И мы взглянули друг на друга; было ясно, что мы оба думали об одном и том же: о возможной смерти Раймондо.
Я колебался минуту; потом, намекая на разговор, который однажды вечером был у нас под вязами, спросил ее:
— Ты молилась Богу?
Мой голос сильно дрожал.
Она ответила (я едва расслышал ее):
— Да.
И закрыла глаза, повернулась на бок и зарылась головой в подушку, съежилась, сжалась в комок под одеялом, точно охваченная сильным ознобом.
Под вечер я пошел взглянуть на Раймондо. Я застал его на руках у матери. Он, казалось мне, был несколько бледнее; но был еще очень спокоен, дышал хорошо, так что никаких подозрительных признаков в нем не замечалось.

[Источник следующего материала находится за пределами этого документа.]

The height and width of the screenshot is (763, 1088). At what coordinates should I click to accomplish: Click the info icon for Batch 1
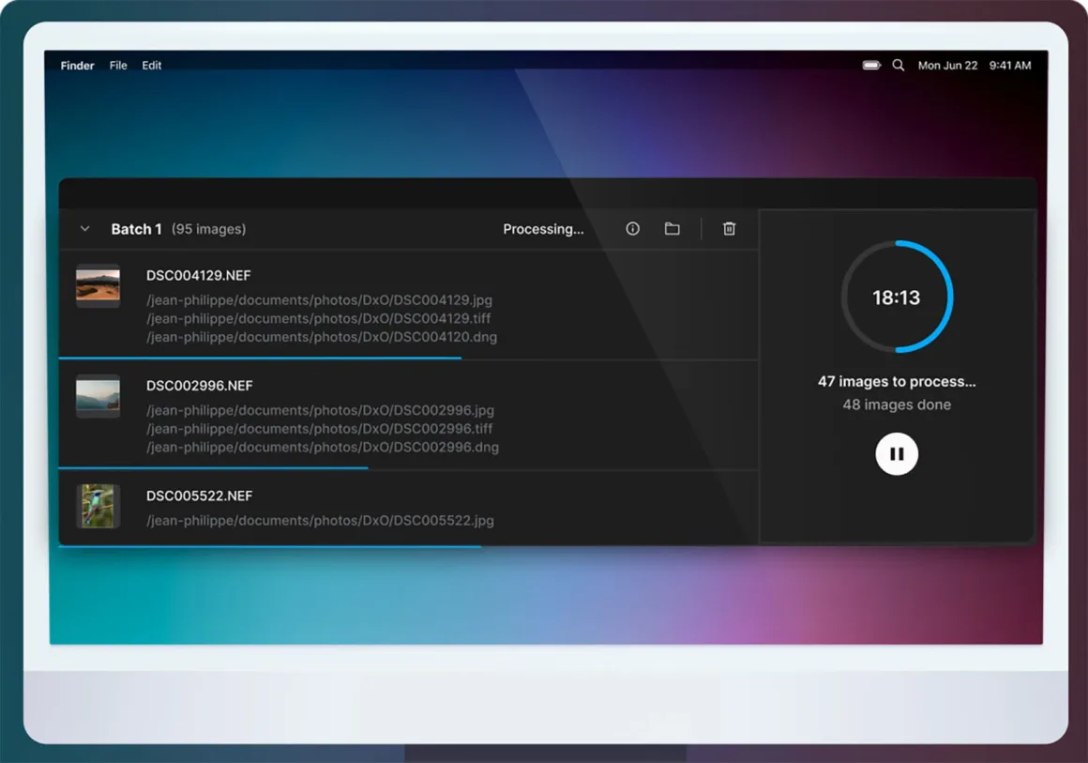(632, 229)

— Он до сих пор спал! — сказала мне мать.
— Тебя беспокоит это?
— Да, ведь он никогда не спал так долго.
Я пристально взглянул на ребенка. Его серые глаза безжизненно смотрели из-под лба, усеянного легкой молочной лихорадкой, и он все время шевелил губами, точно посасывая. Вдруг его слегка вырвало на нагрудник свернувшимся молоком.
— Ах, нет, нет; этот ребенок нездоров! — воскликнула мать, покачивая головой.
— Да разве он кашлял?
Как бы в ответ Раймондо закашлялся.
— Слышишь?
То был маленький, легкий кашель, не сопровождаемый каким-либо хрипом внутри. Он длился очень недолго.
Я подумал: «Нужно подождать». Но по мере того, как во мне пробуждалось зловещее предчувствие, мое отвращение к пришельцу уменьшалось, раздражение унималось. Я замечал, что сердце мое сжималось, болело и становилось неспособным к ликованию.